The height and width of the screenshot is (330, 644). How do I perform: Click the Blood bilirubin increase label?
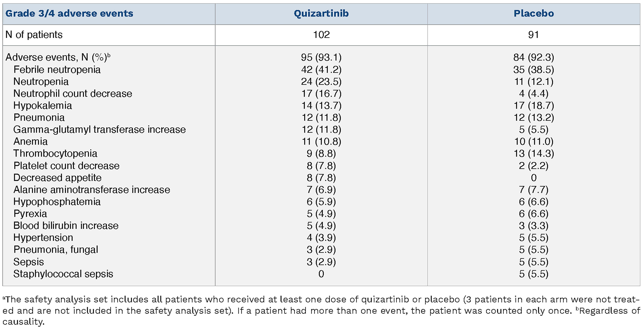[66, 226]
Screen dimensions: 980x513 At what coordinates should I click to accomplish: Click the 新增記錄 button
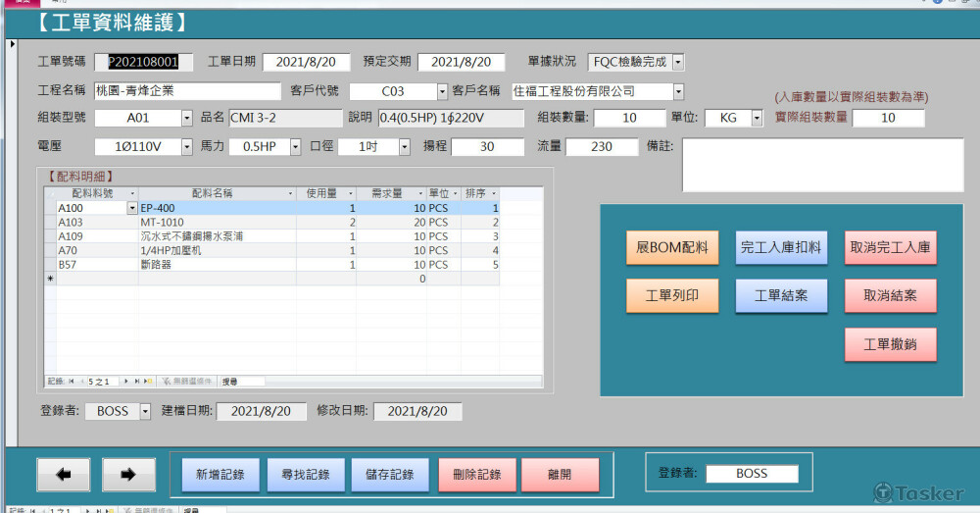pyautogui.click(x=221, y=474)
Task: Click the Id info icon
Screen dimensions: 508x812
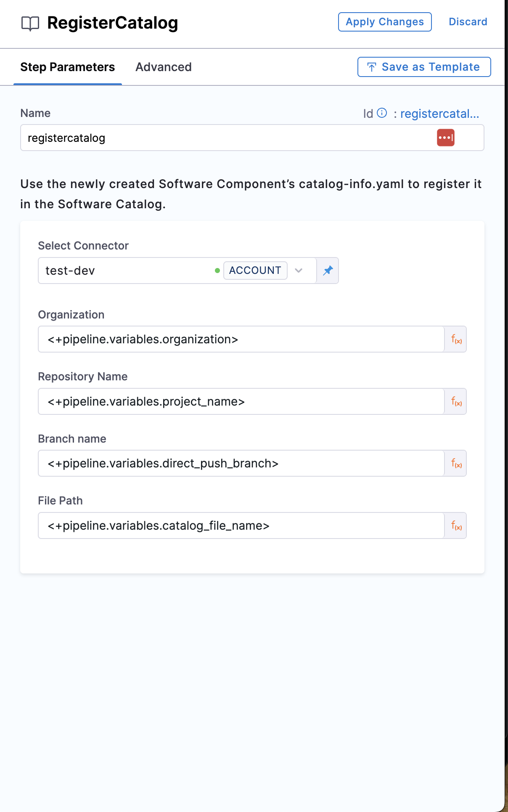Action: pos(382,113)
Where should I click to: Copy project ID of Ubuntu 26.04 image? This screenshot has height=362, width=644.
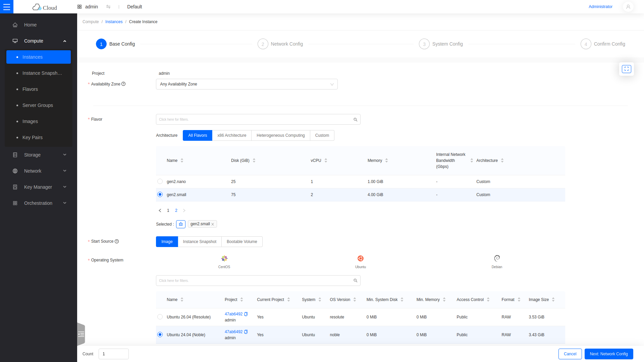246,314
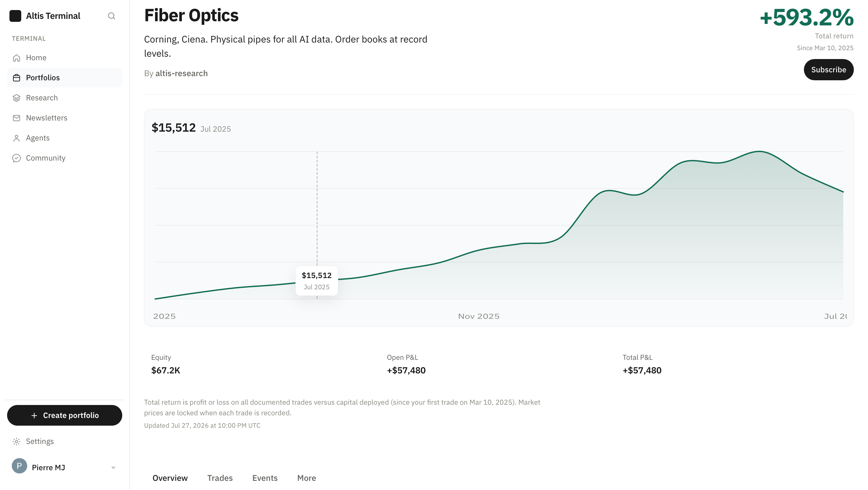
Task: Select the Portfolios briefcase icon
Action: (17, 78)
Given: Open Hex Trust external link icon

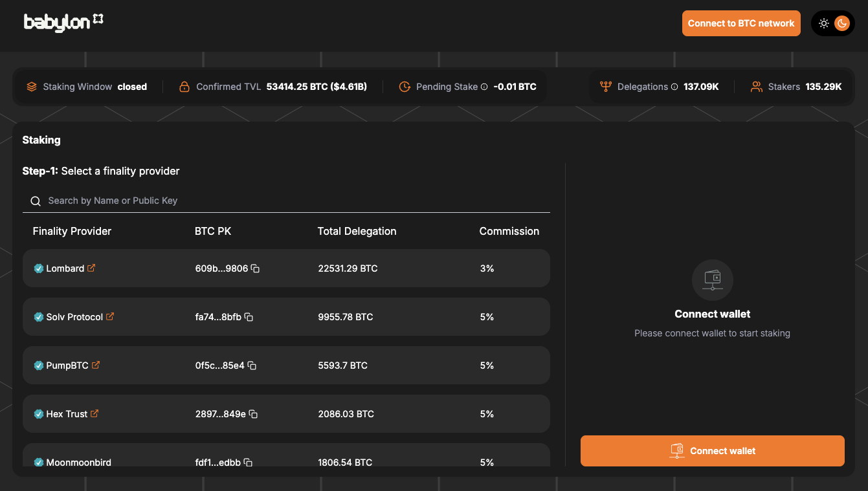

· · · · · · ·

▶ _PROBLEM DESCRIPTION_: Without the pictures, print the records in full, exactly as they appear.

▶ _EXERCISE ANSWER_:
The height and width of the screenshot is (330, 644). How do I perform: Click the Blood bilirubin increase label?
[66, 226]
Screen dimensions: 980x513 At what coordinates should I click to accomplish: Click the 新增記錄 button
pyautogui.click(x=221, y=474)
Task: Click the Id info icon
Screen dimensions: 508x812
Action: pos(382,113)
Where should I click to: Copy project ID of Ubuntu 26.04 image? This screenshot has height=362, width=644.
246,314
Task: Select the Portfolios briefcase icon
Action: (17, 78)
Given: Open Hex Trust external link icon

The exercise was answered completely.